Which was to say that it wouldn't have went well. Like, at all. Of course this potential offer was all delivered with that same, utterly implacable northern accent. An accent that lent well to Skad's eccentric and more than a little filthy vocabulary, continually putting the alchemist on the defensive about whether Skad had ever actually meant anything she said.
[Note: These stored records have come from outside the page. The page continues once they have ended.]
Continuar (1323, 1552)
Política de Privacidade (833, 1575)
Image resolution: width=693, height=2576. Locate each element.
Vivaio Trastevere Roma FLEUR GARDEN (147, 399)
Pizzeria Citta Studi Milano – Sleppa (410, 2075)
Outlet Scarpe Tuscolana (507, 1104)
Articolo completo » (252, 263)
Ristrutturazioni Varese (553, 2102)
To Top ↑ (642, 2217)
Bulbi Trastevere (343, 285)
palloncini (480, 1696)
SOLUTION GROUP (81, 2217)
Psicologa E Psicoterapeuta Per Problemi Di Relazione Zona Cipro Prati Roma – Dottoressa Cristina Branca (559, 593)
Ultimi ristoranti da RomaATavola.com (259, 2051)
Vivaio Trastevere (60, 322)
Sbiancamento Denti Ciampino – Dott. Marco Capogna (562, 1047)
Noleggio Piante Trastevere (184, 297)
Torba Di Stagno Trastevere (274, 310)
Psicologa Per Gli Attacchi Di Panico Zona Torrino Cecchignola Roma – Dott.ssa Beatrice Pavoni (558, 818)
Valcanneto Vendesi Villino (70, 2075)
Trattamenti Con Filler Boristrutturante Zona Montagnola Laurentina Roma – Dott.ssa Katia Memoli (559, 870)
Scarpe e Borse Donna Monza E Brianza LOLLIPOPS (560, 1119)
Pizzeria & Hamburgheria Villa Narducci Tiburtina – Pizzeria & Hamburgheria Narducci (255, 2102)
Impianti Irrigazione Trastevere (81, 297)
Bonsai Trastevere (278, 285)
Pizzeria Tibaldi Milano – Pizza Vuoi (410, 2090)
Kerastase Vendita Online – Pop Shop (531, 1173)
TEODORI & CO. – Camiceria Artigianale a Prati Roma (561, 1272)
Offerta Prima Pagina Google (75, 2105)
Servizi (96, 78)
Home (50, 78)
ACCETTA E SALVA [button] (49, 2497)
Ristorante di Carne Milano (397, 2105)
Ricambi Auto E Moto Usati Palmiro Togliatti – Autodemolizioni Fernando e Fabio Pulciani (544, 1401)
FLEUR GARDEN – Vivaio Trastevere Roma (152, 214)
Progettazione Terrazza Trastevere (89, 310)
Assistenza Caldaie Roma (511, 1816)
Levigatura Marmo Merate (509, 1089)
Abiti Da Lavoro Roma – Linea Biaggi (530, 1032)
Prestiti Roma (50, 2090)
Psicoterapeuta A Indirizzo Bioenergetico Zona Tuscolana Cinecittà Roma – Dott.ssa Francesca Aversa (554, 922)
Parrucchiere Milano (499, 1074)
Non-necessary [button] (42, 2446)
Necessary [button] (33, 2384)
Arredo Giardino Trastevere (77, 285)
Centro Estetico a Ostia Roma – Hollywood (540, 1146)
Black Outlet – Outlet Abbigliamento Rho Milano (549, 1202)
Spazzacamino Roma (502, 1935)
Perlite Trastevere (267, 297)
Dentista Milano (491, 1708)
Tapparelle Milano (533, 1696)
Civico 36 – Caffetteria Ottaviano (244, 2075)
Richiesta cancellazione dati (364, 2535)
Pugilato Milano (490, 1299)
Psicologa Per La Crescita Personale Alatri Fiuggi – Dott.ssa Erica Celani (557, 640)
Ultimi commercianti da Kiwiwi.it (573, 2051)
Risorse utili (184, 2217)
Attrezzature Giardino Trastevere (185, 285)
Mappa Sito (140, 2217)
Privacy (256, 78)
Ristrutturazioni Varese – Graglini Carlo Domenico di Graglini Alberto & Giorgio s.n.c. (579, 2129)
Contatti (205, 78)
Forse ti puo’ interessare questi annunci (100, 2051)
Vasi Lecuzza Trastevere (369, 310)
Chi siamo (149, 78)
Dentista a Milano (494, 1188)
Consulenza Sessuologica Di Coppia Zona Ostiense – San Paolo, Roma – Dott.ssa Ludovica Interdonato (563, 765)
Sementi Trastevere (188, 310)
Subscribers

The fact remained that there was some fucking to be had with tongues, just not in the way that the Nordwiir would have seemingly preferred. And Masile had to wonder considering the ease in which the woman spoke of these things, if the act was seen much, much differently than the way southerners saw it. Skad made it out to be the most natural thing in the world, even going so far as suggesting - scornfully or not - of laying with someone she hated.

And who'd ever do that?

Nonetheless, she was getting off-track. And had hardly noticed that there were more words after this little segue; the fog in her mind clearing momentarily at being asked to do the "cooking" after distinctly remembering how she didn't want to do that. Her words of refusal that she meant to speak were still resting upon her tongue when she looked up, noticing that Skad was now looming above her with a bundle of furs slung across the woman's arm, with Masile now inching aside so that the blade could be taken without any accidental throat slitting.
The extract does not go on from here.